• _Directions for this task_
Please print all the lines below exactly as they are written.
+++ Records shown
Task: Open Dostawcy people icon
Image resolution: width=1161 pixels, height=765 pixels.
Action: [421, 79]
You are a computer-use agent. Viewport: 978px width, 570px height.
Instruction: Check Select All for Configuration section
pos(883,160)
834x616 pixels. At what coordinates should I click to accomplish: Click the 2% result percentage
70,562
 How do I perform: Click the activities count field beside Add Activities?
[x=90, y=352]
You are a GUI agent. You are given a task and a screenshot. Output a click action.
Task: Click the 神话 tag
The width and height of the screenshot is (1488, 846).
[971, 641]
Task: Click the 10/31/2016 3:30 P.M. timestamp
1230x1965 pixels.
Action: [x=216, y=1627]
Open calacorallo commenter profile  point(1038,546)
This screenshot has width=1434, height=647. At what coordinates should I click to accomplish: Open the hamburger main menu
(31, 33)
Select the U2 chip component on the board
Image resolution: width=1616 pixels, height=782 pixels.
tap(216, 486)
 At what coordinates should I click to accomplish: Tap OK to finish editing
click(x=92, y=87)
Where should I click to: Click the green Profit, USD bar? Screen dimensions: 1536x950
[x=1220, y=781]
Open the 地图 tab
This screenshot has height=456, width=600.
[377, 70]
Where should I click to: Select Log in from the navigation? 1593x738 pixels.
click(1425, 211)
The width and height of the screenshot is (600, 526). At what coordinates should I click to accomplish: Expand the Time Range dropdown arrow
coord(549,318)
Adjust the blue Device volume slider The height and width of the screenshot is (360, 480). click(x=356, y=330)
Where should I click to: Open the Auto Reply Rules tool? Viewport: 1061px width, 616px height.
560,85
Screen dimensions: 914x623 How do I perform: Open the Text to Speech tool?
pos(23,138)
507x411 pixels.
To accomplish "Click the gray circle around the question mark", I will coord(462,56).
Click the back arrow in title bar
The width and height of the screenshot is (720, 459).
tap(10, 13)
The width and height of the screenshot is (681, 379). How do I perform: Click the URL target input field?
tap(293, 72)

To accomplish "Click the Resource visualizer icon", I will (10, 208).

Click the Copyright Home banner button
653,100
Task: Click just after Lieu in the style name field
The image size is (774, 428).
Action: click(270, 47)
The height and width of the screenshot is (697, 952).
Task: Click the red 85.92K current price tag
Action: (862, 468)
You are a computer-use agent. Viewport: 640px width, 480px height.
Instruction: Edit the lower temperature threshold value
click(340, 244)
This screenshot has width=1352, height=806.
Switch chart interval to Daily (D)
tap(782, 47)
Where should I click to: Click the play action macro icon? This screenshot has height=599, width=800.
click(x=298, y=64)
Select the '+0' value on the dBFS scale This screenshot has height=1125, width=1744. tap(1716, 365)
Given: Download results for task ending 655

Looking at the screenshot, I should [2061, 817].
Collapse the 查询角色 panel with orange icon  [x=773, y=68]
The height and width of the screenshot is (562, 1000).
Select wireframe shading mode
++++++
• _Exercise answer_
Task: Open Dostawcy people icon
Image resolution: width=1161 pixels, height=765 pixels.
Action: [421, 79]
You are a computer-use agent. Viewport: 978px width, 570px height.
Instruction: Check Select All for Configuration section
pos(883,160)
834x616 pixels. At what coordinates should I click to accomplish: Click the 2% result percentage
70,562
 How do I perform: Click the activities count field beside Add Activities?
[x=90, y=352]
You are a GUI agent. You are given a task and a screenshot. Output a click action.
Task: Click the 神话 tag
The width and height of the screenshot is (1488, 846).
[971, 641]
Task: Click the 10/31/2016 3:30 P.M. timestamp
1230x1965 pixels.
Action: [x=216, y=1627]
Open calacorallo commenter profile  point(1038,546)
This screenshot has width=1434, height=647. At what coordinates should I click to accomplish: Open the hamburger main menu
(31, 33)
Select the U2 chip component on the board
Image resolution: width=1616 pixels, height=782 pixels.
tap(216, 486)
 At what coordinates should I click to accomplish: Tap OK to finish editing
click(x=92, y=87)
Where should I click to: Click the green Profit, USD bar? Screen dimensions: 1536x950
[x=1220, y=781]
Open the 地图 tab
This screenshot has height=456, width=600.
[377, 70]
Where should I click to: Select Log in from the navigation? 1593x738 pixels.
click(1425, 211)
The width and height of the screenshot is (600, 526). At what coordinates should I click to accomplish: Expand the Time Range dropdown arrow
coord(549,318)
Adjust the blue Device volume slider The height and width of the screenshot is (360, 480). click(x=356, y=330)
Where should I click to: Open the Auto Reply Rules tool? Viewport: 1061px width, 616px height.
560,85
Screen dimensions: 914x623 How do I perform: Open the Text to Speech tool?
pos(23,138)
507x411 pixels.
To accomplish "Click the gray circle around the question mark", I will coord(462,56).
Click the back arrow in title bar
The width and height of the screenshot is (720, 459).
tap(10, 13)
The width and height of the screenshot is (681, 379). How do I perform: Click the URL target input field?
tap(293, 72)

To accomplish "Click the Resource visualizer icon", I will (10, 208).

Click the Copyright Home banner button
653,100
Task: Click just after Lieu in the style name field
The image size is (774, 428).
Action: click(270, 47)
The height and width of the screenshot is (697, 952).
Task: Click the red 85.92K current price tag
Action: (862, 468)
You are a computer-use agent. Viewport: 640px width, 480px height.
Instruction: Edit the lower temperature threshold value
click(340, 244)
This screenshot has width=1352, height=806.
Switch chart interval to Daily (D)
tap(782, 47)
Where should I click to: Click the play action macro icon? This screenshot has height=599, width=800.
click(x=298, y=64)
Select the '+0' value on the dBFS scale This screenshot has height=1125, width=1744. tap(1716, 365)
Given: Download results for task ending 655

Looking at the screenshot, I should [2061, 817].
Collapse the 查询角色 panel with orange icon  [x=773, y=68]
The height and width of the screenshot is (562, 1000).
Select wireframe shading mode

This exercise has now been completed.